"Cuando se vive en un entorno urbano, muchas de las plantas que se encuentran en el comercio no provienen de circuitos de producción muy virtuosos. Y no son necesariamente las plantas más adecuadas tampoco. Sin contar que no hay mucha variedad en lo que se nos ofrece. Así que, la asociación se creó para producir plantas en la ciudad”, cuenta Eloïse Bloit.
Pépins Production es ante todo un lugar, un invernadero y espacios exteriores, que permite poner en práctica los valores de la asociación que son la participación, la inserción, el encuentro, la colaboración entre personas de diferentes orígenes.
En este lugar, se producen plántulas. Para ello, se necesitan semillas o esquejes de otras plantas, tierra, macetas. “Trabajamos con semilleros artesanales que producen semillas vivas, también llamadas semillas campesinas.

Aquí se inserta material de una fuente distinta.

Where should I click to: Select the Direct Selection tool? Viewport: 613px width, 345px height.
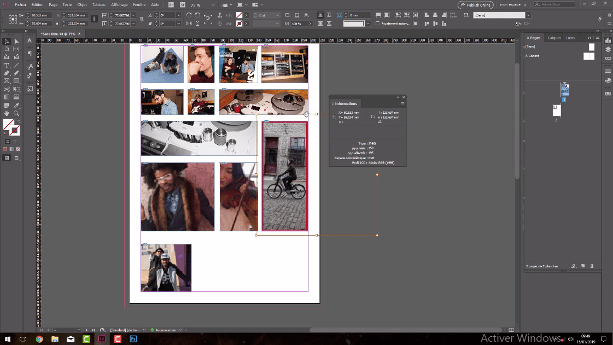[16, 41]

También pueden ser semillas que cosechamos en el lugar, o de cultivos antiguos, o a través de la red de jardineros a nuestro alrededor, y con las cuales hacemos esquejes”, explica Eloïse Bloit.
La idea también es ofrecer diversidad a las personas, familiarizarlas con una multitud de plantas, herbáceas, leñosas, pequeños árboles, arbustos, plantas hortícolas, aromáticas, ornamentales, pero también plantas silvestres o locales que favorecen la biodiversidad, la cual está siendo maltratada por la destrucción de los suelos.

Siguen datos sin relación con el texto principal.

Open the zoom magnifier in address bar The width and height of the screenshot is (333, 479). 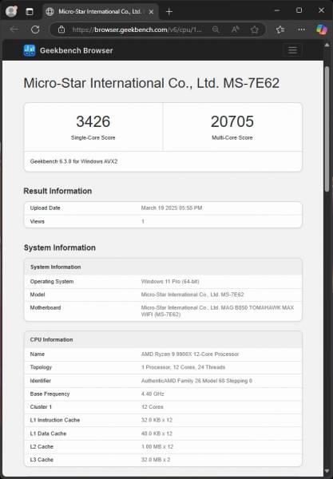click(x=216, y=30)
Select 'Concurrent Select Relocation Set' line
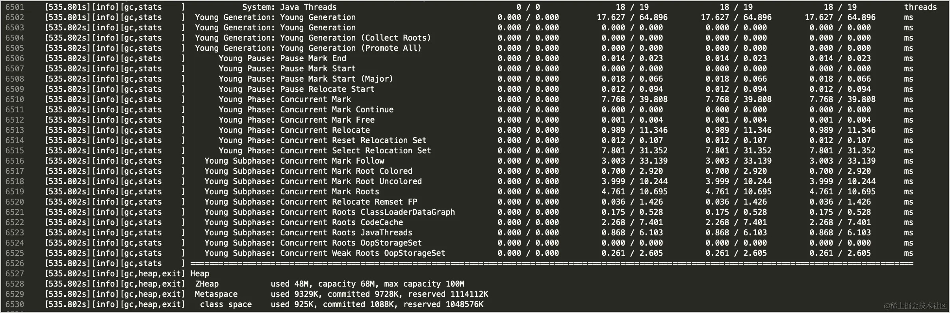 pos(356,151)
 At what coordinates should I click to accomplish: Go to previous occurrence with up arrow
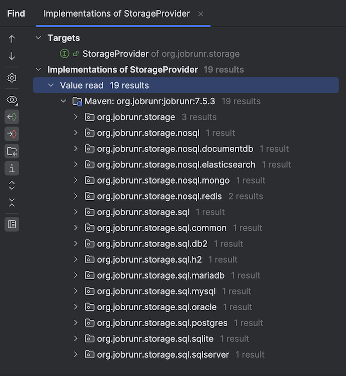click(12, 39)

Los momentos de producción de plantas están abiertos al público y se realizan con la ayuda de una comunidad de voluntarios que también viene todas las semanas a hacer trasplantes y siembras. En otro vivero, encontramos un equipo que utiliza la jardinería como palanca de inserción. También se organizan actividades en escuelas con estructuras sociales. Las plantas se venden, finalmente, en el lugar, directamente del productor al comprador, sin intermediarios.

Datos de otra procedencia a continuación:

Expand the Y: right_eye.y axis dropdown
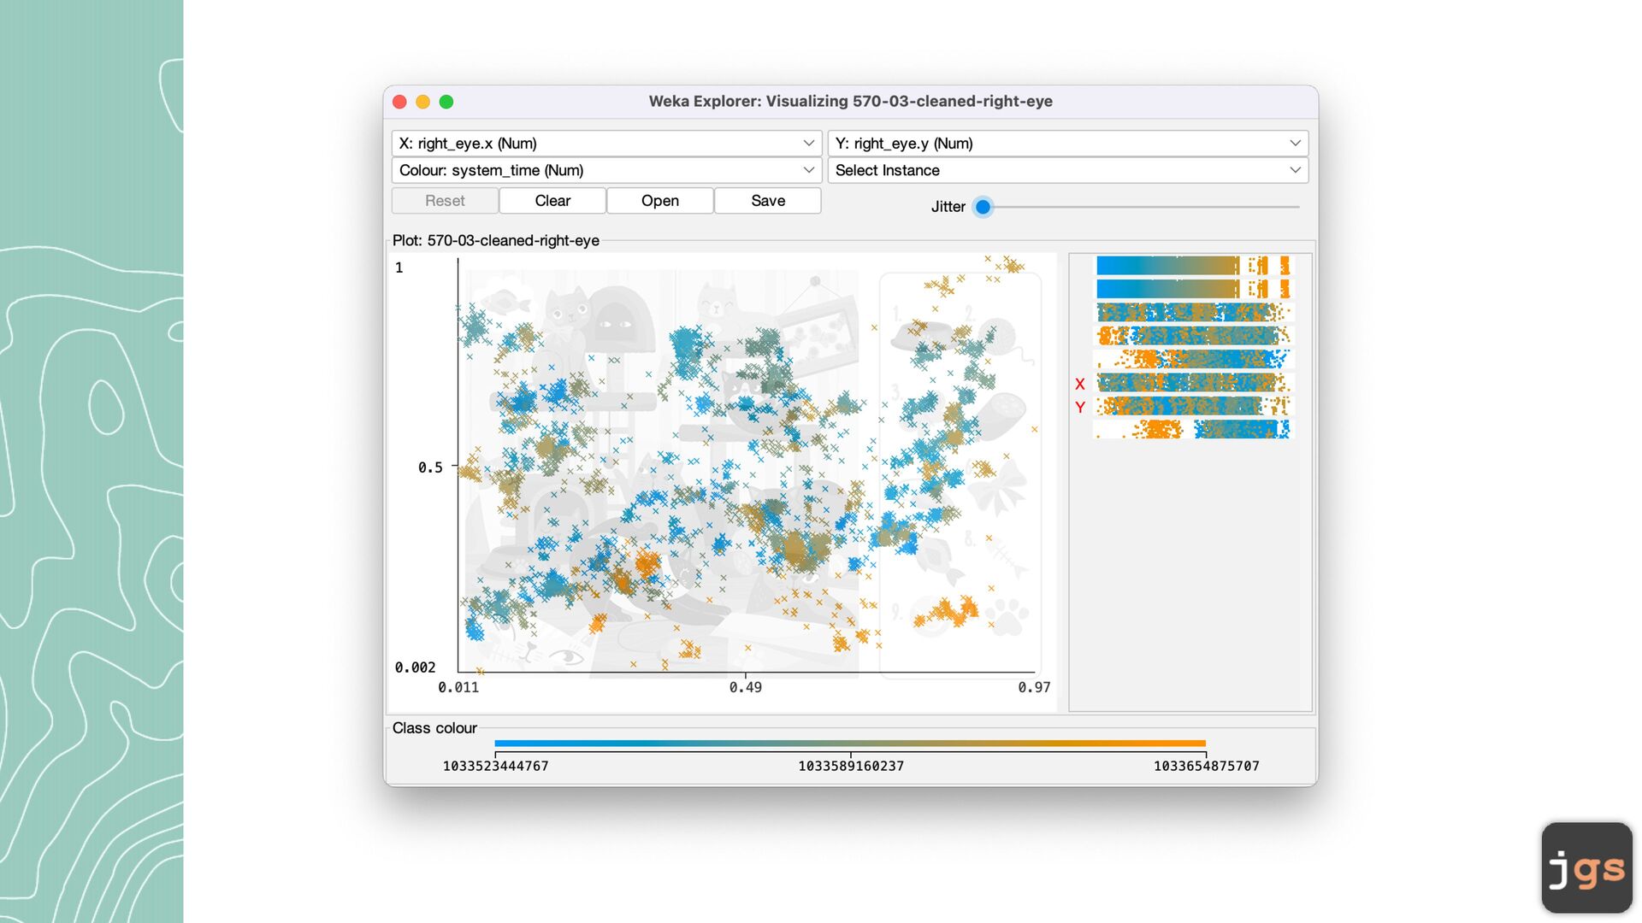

“Las plantas en la ciudad no son solo índices de oxígeno, de biodiversidad, hay también algo sensible y creo que todos estamos convencidos de ello. Cuando somos niños, es un poco un impulso primario tocarlas y manipularlas”, precisa Eloïse Bloit. "Y luego, está el placer de sembrar una semilla, de plantar, de ver crecer, observar cómo las plantas se relacionan entre sí, o no, cómo se sienten bien o no. Estamos atentos a otro que es el vegetal, a otros que son muy diferentes de nosotros, los humanos".
"Los viveros son también, básicamente, para las personas que tienen pocas oportunidades de salir de la ciudad, un espacio donde pueden estar en contacto directo con la naturaleza, con lo que aporta a la salud mental, de calma, de desconexión del ritmo urbano y de conexión con sus ritmos naturales”, concluye Eloïse Bloit.